**Instruction A**
According to the reorganization excerpt, why does the comparative fee and expense table leave out information on the Institutional Class shares that the Surviving Fund currently offers? Answer in one to three sentences.
**Instruction B**
Continue the reorganization excerpt, picking up right after its final sentence.

**Text section**
————

CERTAIN ARRANGEMENTS WITH SERVICE PROVIDERS

ADVISORY SERVICES


    The investment adviser for the Surviving Fund is JPMFAM. JPMFAM oversees the
asset management of the Surviving Fund. As compensation for its services, JPMFAM
receives a management fee from the Surviving Fund at an annual rate of 0.30% of
average daily net assets. The Merging Fund currently pays a management fee
indirectly to JPMIM at an annual rate of 0.30% of average daily net assets.
Following the Reorganization, JPMFAM will manage the Surviving Fund's assets and
will receive a fee at an annual rate of 0.30% of average daily net assets.


OTHER SERVICES

    J.P. Morgan Fund Distributors, Inc. (the "Distributor") is the distributor
for the Surviving Fund. The Chase Manhattan Bank ("Chase") serves as shareholder
servicing agent, administrator, fund accountant and custodian, the Distributor
serves as sub-administrator and DST Systems, Inc. ("DST") serves as transfer
agent and dividend disbursing agent for the Surviving Fund.
PricewaterhouseCoopers LLP serves as the Surviving Fund's independent
accountants.

ADMINISTRATOR


    As of August 11, 2001, Chase will receive an administration fee from the
Surviving Fund of 0.15% of average daily net assets for complex wide non-money
market fund assets up to $25 billion and 0.075% on assets in excess of $25
billion (currently such assets are less than $25 billion). The Merging Fund pays
Morgan, its administrator, a fee at an effective rate of 0.048% of its average
daily net assets.


ORGANIZATION


    Each of MFST and JPMIF is organized as a Massachusetts business trust. The
Merging Fund is organized as a series of JPMIF, and the Surviving Fund is
organized as a series of MFST.


PURCHASES, REDEMPTIONS AND EXCHANGES

    After the Reorganization, the procedures for making purchases, redemptions
and exchanges of shares of the Surviving Fund will be as described in this
Combined Prospectus/Proxy Statement and in the Surviving Fund's Prospectus and
Statement of Additional Information.

                                       3

                       COMPARATIVE FEE AND EXPENSE TABLES


    The table below shows (i) information regarding the fees and expenses paid
by the Merging Fund for the most recent fiscal year that reflect current expense
reimbursement arrangements; and (ii) estimated fees and expenses on a pro forma
basis for the Surviving Fund after giving effect to the proposed Reorganization
and the Concurrent Reorganization. Under the proposed Reorganization, holders of
shares of the Merging Fund will receive Institutional Class shares of the
Surviving Fund. The Surviving Fund currently offers Institutional Class shares
(which class will not be distributed to Merging Fund shareholders as a result of
the Reorganization and therefore no information on this class is shown in the
table below). In connection with the Reorganization and the Concurrent
Reorganization, this class will be renamed "Select Class" and the Surviving Fund
will introduce a new Institutional Class of shares.

————

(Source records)
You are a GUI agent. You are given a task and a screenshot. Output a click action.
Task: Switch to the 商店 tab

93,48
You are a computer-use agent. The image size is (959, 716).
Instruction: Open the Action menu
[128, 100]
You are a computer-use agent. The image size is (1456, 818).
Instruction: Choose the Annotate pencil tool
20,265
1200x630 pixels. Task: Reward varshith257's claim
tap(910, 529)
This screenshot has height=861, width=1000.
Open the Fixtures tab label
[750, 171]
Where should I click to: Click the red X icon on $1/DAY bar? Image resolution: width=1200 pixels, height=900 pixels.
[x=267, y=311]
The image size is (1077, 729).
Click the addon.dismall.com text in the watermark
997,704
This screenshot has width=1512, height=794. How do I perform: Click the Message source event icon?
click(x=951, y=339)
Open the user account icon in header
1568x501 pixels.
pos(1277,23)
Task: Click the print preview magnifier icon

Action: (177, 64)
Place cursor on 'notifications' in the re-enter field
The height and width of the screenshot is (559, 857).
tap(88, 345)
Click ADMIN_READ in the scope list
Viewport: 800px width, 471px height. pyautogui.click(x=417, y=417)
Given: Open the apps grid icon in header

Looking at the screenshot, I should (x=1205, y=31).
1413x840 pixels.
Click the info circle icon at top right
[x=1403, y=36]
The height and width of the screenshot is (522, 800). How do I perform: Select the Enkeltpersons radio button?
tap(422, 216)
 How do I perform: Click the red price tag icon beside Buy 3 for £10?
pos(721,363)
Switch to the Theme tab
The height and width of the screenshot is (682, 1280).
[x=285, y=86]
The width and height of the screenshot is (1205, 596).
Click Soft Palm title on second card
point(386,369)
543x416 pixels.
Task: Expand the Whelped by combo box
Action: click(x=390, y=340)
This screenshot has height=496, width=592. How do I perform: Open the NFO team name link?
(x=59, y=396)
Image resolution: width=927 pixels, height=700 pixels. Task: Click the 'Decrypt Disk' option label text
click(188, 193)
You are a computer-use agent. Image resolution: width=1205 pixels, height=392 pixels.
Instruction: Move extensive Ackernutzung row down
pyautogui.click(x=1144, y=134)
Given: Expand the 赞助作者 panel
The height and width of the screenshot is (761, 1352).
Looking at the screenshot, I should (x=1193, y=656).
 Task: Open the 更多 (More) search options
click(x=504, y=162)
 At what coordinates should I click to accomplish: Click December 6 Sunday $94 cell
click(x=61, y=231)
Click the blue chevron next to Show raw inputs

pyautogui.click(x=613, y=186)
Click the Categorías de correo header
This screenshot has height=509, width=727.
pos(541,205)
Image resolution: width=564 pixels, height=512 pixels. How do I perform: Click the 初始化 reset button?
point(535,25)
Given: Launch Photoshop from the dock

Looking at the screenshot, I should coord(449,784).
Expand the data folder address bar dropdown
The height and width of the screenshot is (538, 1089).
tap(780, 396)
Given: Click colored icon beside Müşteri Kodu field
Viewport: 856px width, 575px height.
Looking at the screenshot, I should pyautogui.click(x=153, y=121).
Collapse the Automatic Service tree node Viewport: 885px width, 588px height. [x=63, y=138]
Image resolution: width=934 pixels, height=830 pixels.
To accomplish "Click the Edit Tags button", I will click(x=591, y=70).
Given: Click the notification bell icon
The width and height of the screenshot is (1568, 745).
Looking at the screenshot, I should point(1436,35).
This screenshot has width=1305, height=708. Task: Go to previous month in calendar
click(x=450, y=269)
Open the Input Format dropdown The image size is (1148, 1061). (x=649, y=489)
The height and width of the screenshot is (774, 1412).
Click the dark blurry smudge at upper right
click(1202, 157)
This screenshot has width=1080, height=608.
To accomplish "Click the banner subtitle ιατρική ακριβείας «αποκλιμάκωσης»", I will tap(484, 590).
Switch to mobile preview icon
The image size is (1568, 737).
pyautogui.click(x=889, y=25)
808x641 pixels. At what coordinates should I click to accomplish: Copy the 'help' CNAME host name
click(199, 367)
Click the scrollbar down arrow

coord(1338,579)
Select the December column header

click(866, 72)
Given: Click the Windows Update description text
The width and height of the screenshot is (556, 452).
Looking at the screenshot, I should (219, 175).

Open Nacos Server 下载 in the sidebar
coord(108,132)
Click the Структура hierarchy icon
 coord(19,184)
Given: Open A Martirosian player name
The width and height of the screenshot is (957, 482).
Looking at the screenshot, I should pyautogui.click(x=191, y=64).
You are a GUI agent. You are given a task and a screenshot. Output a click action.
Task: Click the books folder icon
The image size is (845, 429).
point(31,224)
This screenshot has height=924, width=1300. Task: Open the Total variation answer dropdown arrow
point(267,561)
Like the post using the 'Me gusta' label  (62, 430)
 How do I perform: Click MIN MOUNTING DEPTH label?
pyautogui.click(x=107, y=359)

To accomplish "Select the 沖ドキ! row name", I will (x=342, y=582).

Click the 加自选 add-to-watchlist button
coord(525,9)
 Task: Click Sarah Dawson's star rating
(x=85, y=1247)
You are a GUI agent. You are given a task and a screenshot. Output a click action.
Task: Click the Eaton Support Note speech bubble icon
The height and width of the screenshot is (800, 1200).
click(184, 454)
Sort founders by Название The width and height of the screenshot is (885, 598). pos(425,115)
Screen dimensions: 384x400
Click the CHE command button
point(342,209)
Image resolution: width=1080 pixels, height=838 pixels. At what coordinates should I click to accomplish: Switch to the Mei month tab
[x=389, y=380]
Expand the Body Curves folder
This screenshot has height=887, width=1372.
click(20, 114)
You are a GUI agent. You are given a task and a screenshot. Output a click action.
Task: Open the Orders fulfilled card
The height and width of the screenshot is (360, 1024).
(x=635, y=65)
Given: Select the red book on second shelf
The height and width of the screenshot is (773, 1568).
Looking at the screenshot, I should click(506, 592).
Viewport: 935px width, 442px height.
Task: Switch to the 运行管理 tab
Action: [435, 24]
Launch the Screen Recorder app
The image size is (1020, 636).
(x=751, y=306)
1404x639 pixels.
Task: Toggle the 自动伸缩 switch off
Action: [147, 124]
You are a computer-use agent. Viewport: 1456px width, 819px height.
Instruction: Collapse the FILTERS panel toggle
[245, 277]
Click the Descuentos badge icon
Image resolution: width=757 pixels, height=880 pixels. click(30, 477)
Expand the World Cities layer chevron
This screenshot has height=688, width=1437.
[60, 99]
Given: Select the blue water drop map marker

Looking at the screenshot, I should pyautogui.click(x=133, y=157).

————

**Response A**
The table omits that class because it will not be distributed to Merging Fund shareholders as a result of the Reorganization. In the Reorganization, holders of Merging Fund shares will instead receive Institutional Class shares of the Surviving Fund. The existing class will be renamed "Select Class," and the Surviving Fund will introduce a new Institutional Class of shares.

**Response B**
    The table indicates that while the contractual (pre-waiver) total expense
ratio for current shareholders of the Merging Fund will be higher following the
Reorganization, the actual (post-waiver) total expense ratio for current
shareholders of the Merging Fund is anticipated to be less or stay the same for
at least three years following the Reorganization. This is because Chase, the
Surviving Fund's administrator, has contractually agreed to waive certain fees
and/or reimburse certain expenses to ensure that actual total operating expenses
do not increase for three years after the Reorganization.





                                                    THE MERGING FUND
                                                    ----------------
                                                         SHARES
                                                    ----------------
                                                 
SHAREHOLDER FEES
  (FEES PAID DIRECTLY FROM YOUR INVESTMENT)
  Maximum Sales Charge (Load) When You Buy Shares,
  Shown As % Of The Offering Price                     None
  Maximum Deferred Sales Charge (Load) Shown As
  Lower Of Original Purchase Price Or Redemption
  Proceeds                                             None
ANNUAL FUND OPERATING EXPENSES
  (EXPENSES THAT ARE DEDUCTED FROM FUND ASSETS)
Management Fees                                           0.30%
Distribution (12b-1) Fees                              None
Other Expenses                                            0.21%
                                                          ----
Total Annual Fund Operating Expenses                      0.51%
                                                          ====



                                       4





                                                    THE SURVIVING
                                                         FUND
                                                    --------------
                                                      PRO FORMA
                                                         WITH
                                                      CONCURRENT
                                                    REORGANIZATION
                                                    --------------
                                                    INSTITUTIONAL
                                                        SHARES
                                                    --------------
                                                 
SHAREHOLDER FEES
  (FEES PAID DIRECTLY FROM YOUR INVESTMENT)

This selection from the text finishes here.